By CandH’s top blogger Allen Cummings
Not the result David Moyes as West Ham manager or the rest of us as supporters were all hoping for last Sunday – and maybe the best thing to do is quickly move on.
The next game and a ‘bounce back’ against Manchester United is the most important item on the agenda now.
However a last look back – and a wider view of Sunday’s 90 minutes – maybe offers a different perspective and a more refreshing view of the present situation in our domestic football.
Recent events surrounding the Premier League and their part in the numerous contentious postponements has left many of us angry and resentful.
Their apparent readiness to call off, and the dubious reasons behind clubs’ applications for those postponements, has left a bitter taste in mouths up and down the country and, in the view of some, damaged the league’s integrity.
Sunday’s game saw David Moyes and Marcelo Bielsa field two teams who could both justifiably claim to have been disadvantage by events beyond their control.
Moyes, despite a horrendous fixture list through December and over the holiday period, had been instructed to play mid-week, while Bielsa’s side, despite enjoying a free week following our cup game against them the previous Sunday, continued to be ravaged by injuries, with the manager forced to include several youngsters in his starting 11 and full playing squad.

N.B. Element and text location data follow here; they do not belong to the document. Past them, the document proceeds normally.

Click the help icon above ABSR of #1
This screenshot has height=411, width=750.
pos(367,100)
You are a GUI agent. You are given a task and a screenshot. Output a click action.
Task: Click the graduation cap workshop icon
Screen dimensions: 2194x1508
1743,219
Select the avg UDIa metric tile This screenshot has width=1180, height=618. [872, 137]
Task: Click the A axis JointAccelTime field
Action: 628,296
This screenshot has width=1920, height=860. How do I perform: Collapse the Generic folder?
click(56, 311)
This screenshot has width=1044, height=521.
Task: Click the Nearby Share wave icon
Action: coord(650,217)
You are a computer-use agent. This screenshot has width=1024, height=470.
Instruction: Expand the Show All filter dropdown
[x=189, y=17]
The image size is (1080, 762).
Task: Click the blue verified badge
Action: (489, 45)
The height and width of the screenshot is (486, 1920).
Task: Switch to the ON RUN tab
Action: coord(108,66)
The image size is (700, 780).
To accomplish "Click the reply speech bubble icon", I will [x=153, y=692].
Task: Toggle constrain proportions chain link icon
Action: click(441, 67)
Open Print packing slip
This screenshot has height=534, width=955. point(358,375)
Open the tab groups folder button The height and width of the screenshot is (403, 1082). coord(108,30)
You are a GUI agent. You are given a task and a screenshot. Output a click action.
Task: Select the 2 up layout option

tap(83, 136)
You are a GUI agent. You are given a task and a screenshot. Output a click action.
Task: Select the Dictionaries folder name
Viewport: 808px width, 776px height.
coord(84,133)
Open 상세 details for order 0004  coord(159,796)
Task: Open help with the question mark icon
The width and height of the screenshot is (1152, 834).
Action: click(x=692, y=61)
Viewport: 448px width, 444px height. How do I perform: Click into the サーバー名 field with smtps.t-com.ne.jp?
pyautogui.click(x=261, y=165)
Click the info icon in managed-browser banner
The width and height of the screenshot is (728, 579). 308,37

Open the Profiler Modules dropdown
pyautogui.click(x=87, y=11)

The result, as we all witnessed, was a pulsating game of football that made great viewing for Leeds fans and enthralling viewing for all the neutrals tuned in to Sky Sports coverage.
The broadcaster had been greatly put out by yet another postponement – that of the north London derby between Spurs and Arsenal – a game they had been flagging-up all week. It left them with just one game to cover, our encounter at the London Stadium.
They got lucky with a five goal thriller full of end-to-end action, a double fight-back by the Hammers, a match-winning hat-trick from Jack Harrison and a last-gasp miss that few could actually believe.
Sky pundits Gary Neville and Jamie Carragher have been vocal and highly critical of the Premier League over the numerous postponements, claiming teams should be forced to go with what they have in their squad – irrespective of injury, absenteeism or fatigue.
West Ham and Leeds United produced a spectacle to back-up that claim. Both teams and both managers should stand up and rightly take a bow.